# Flying a burgee



## Hewie (Jul 10, 2008)

Hi-
I'm about to charter (BVIs) for my first time, and have a silly question: when chartering, is it tradition/in good taste, etc to fly the burgee from your home YC or should I leave it at home?

Thanks,
Dave
PS I'm sure as this trip get's closer, I'll have important questions to ask too.


----------



## FarCry (Apr 21, 2007)

Welcome to Sailnet. I see home states, pirate, cocktail, sports teams and many unrecognized burgees flown from charter boats all the time.
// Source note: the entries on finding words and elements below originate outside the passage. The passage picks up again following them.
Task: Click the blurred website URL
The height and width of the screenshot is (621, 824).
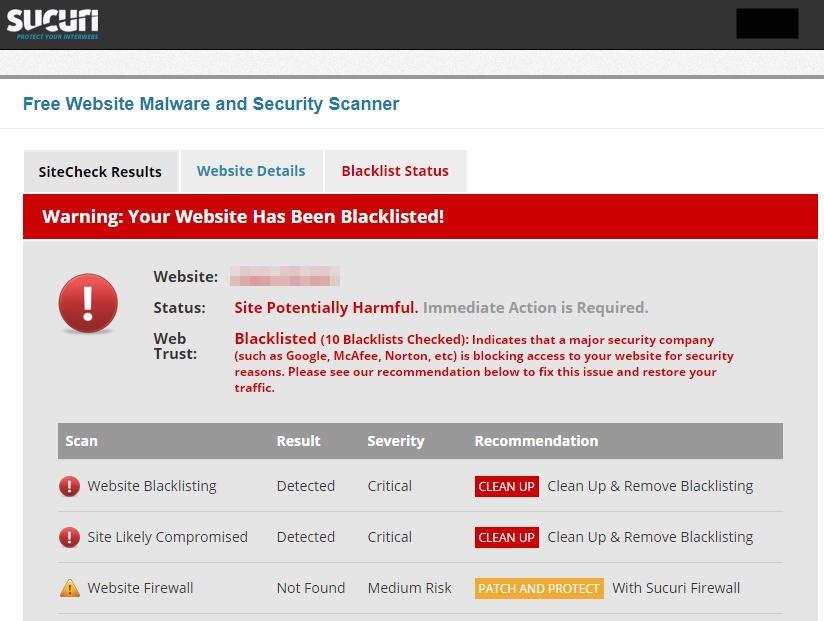Action: [285, 276]
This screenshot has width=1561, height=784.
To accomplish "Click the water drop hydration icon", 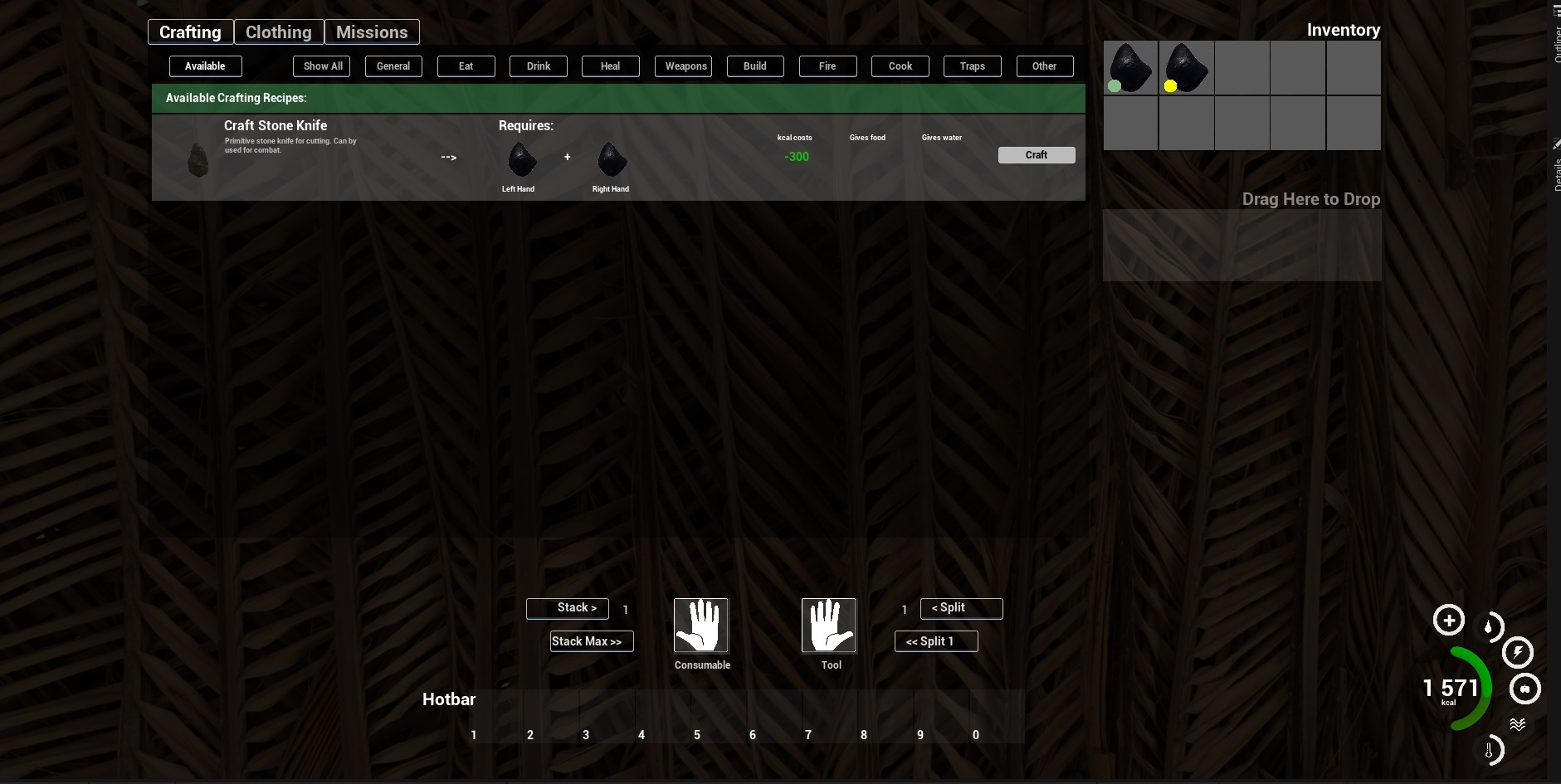I will [x=1490, y=627].
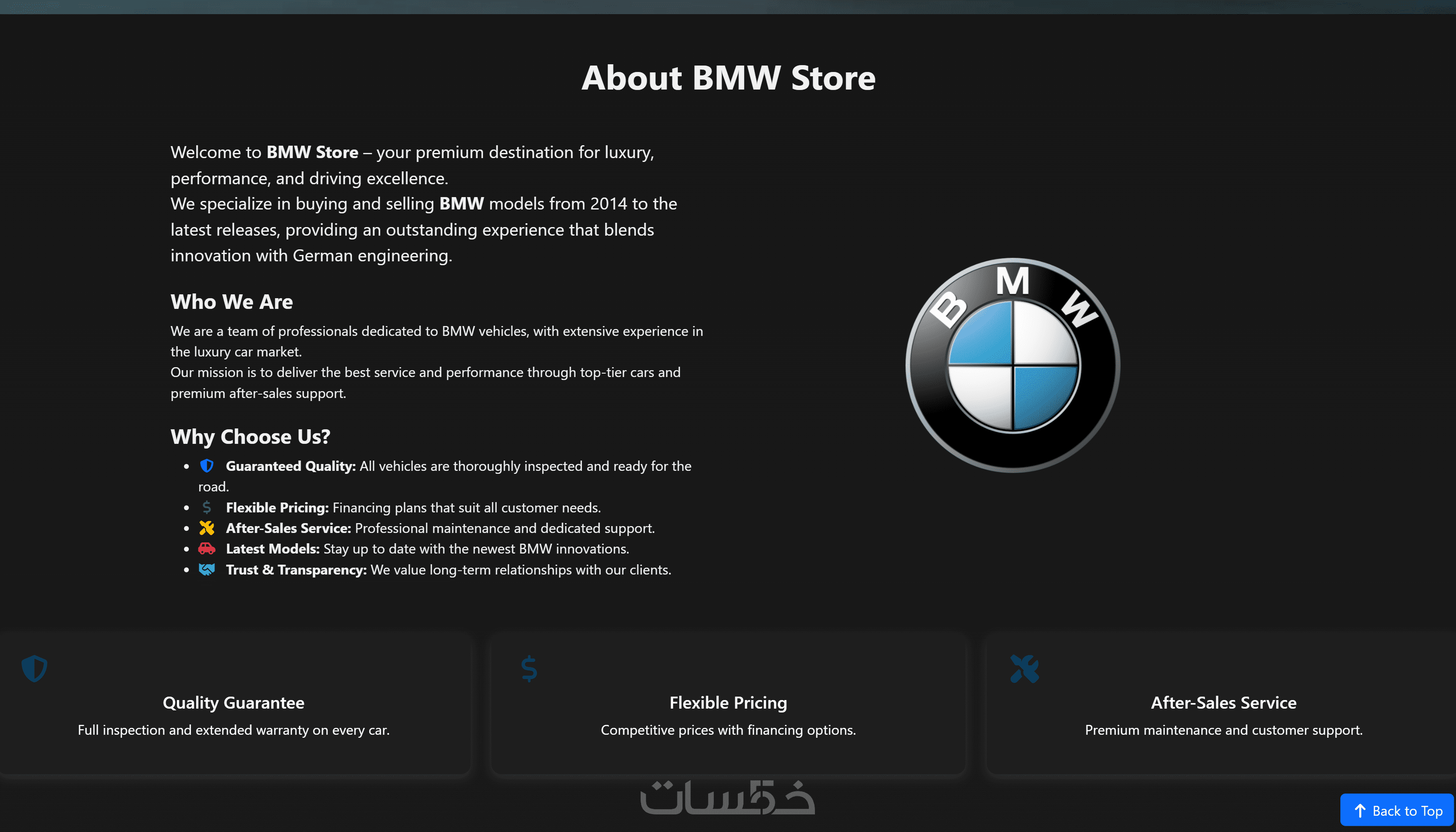
Task: Click the Who We Are heading
Action: [231, 302]
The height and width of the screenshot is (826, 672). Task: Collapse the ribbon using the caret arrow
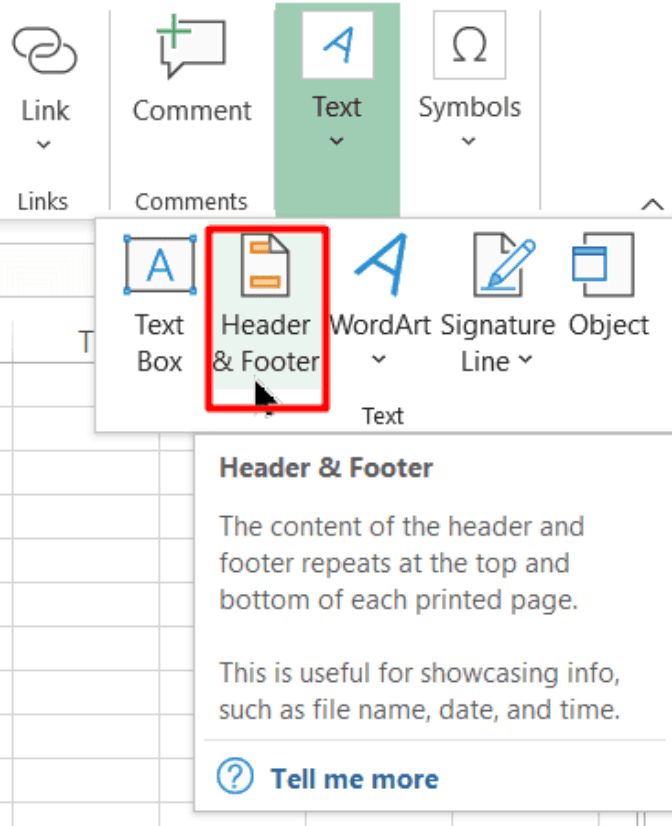pos(652,204)
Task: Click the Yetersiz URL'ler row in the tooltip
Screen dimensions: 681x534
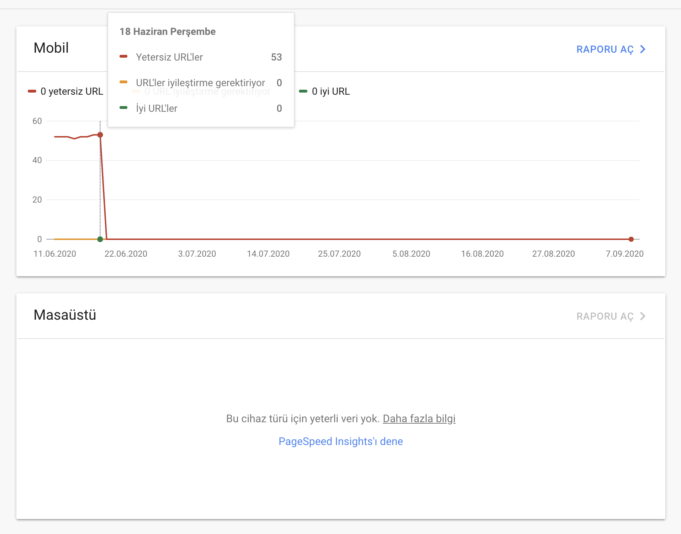Action: click(x=169, y=57)
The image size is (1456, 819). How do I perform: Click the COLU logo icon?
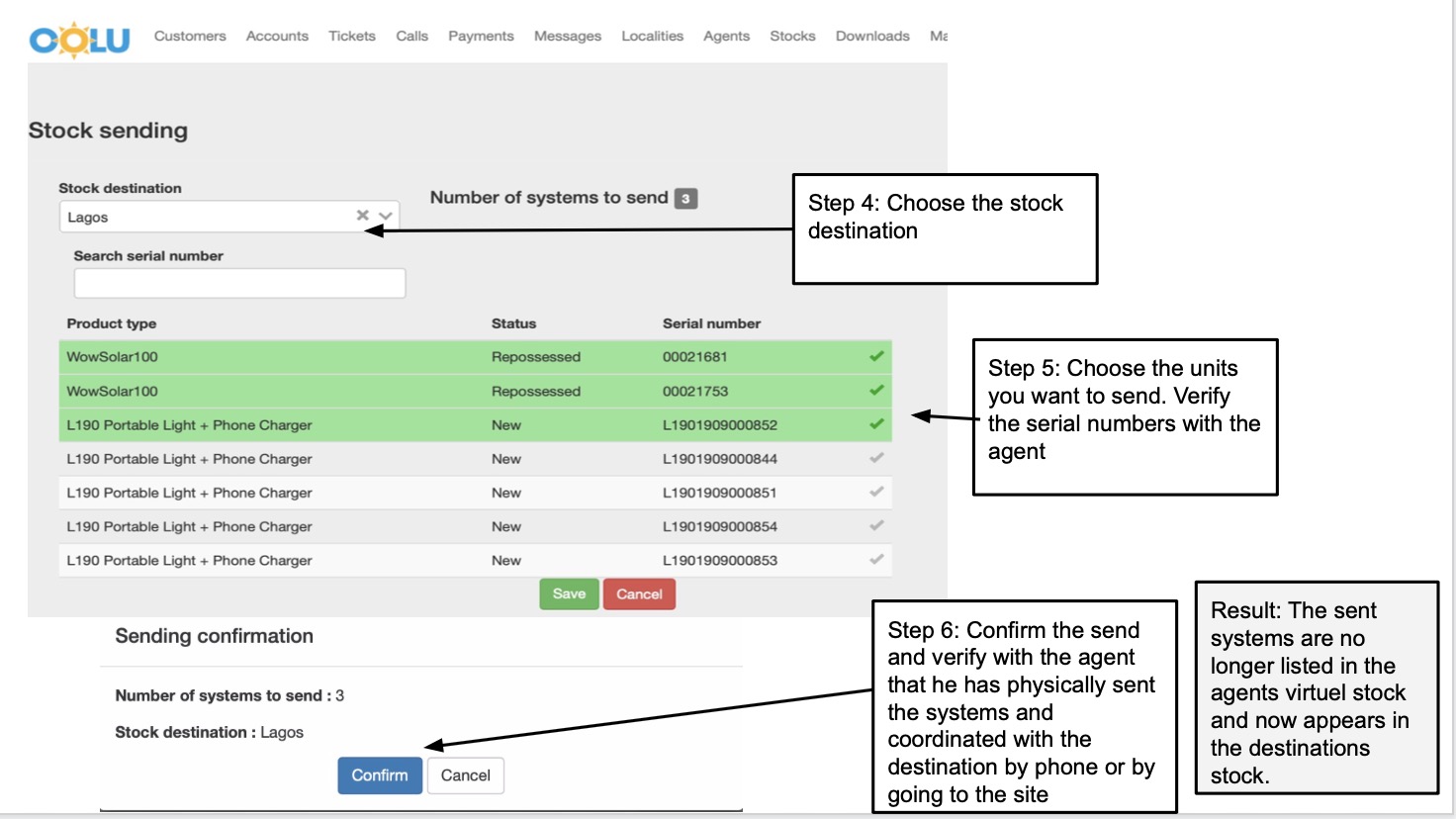click(79, 40)
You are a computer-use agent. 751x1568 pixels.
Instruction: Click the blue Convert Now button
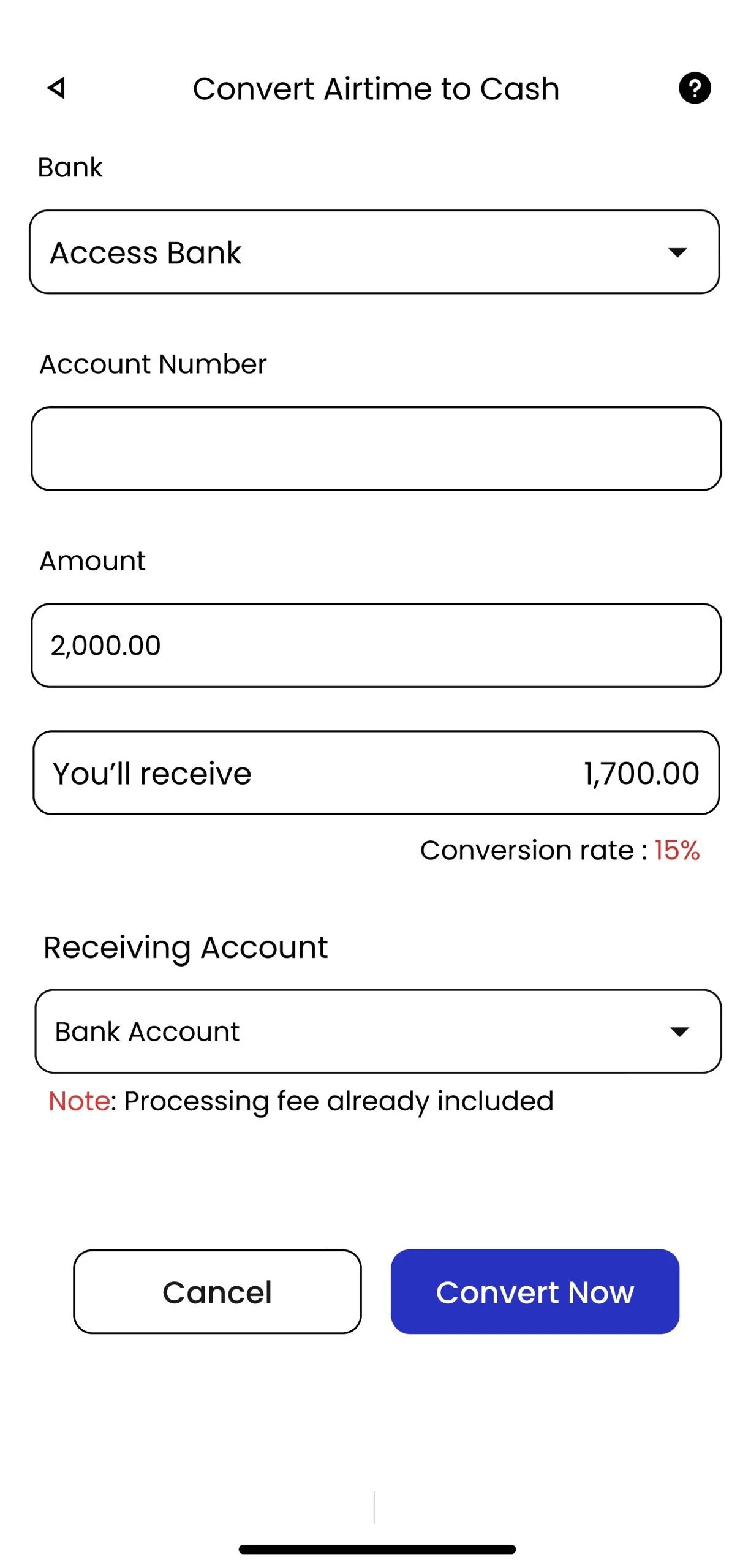point(535,1292)
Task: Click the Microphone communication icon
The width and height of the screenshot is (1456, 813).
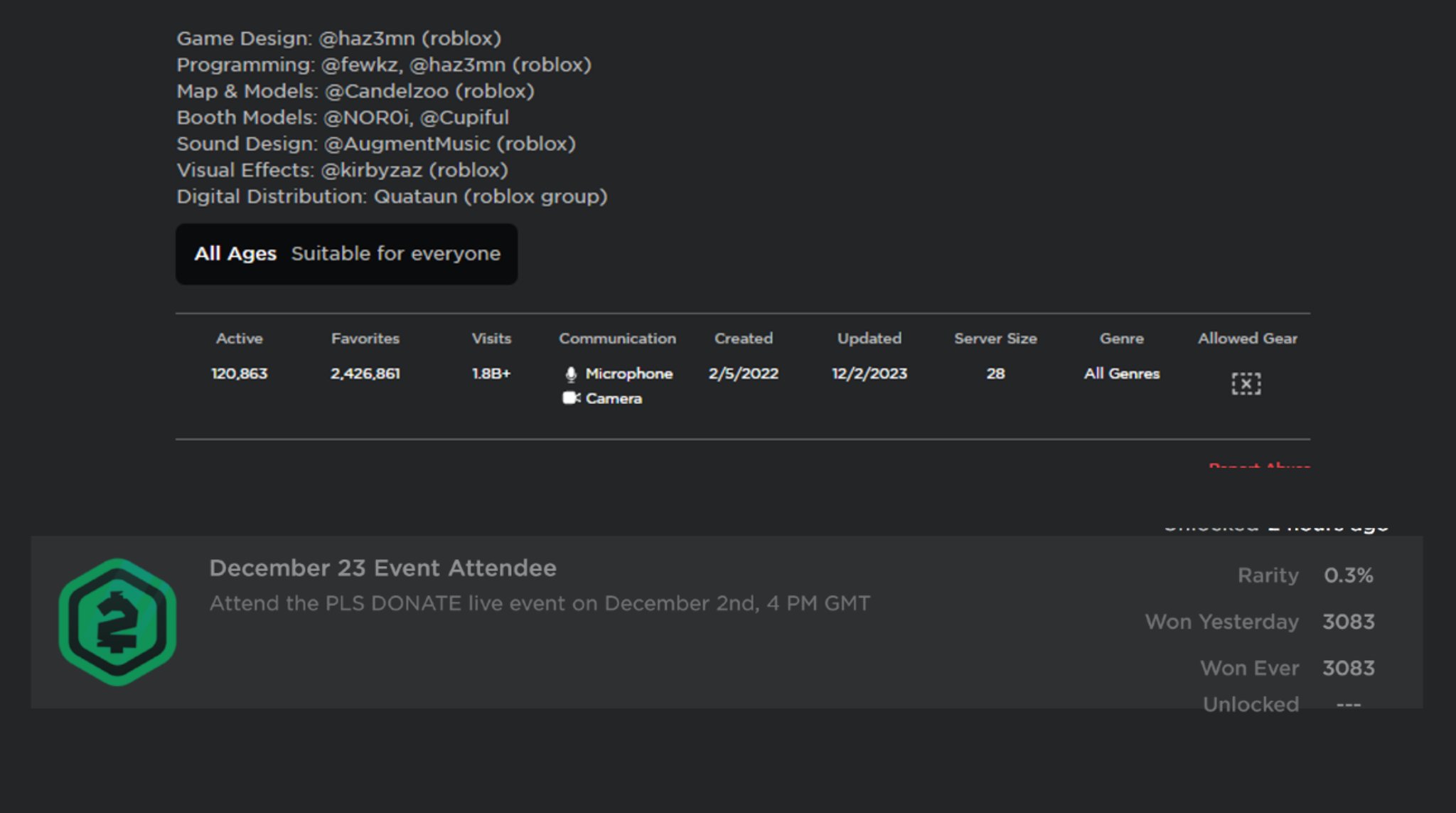Action: (567, 373)
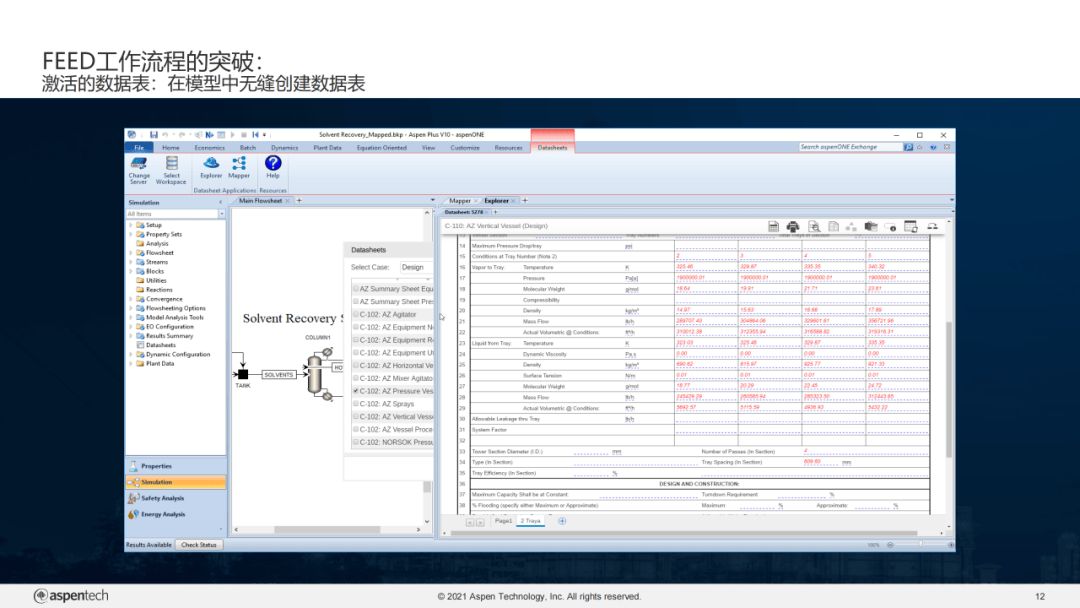
Task: Open the Mapper tool in Datasheet Applications
Action: pos(239,167)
My favorite was a bunch of bikini tops!!!! I sailed by that boat and saw where they came from....It was entertaining!!!!!


----------



## killarney_sailor (May 4, 2006)

It is not particularly traditional to fly a burgee but not a bad idea since someone might recognize it and come for a visit.


----------



## cmendoza (Nov 15, 2002)

I'm sure you'll get all sorts of opinions to chose from, so here's one.

First, make sure you carry the national flags of the various neighboring islands (your charter company should provide these) as well as the yellow Quarantine flag, just in case you decide to visit one of them.

With the appropriate courtesy flag flown from the boat's starboard spreader, you can fly your yacht club burgee just below it.

Enjoy,

Carlos & Maria
S/V Rocinante


----------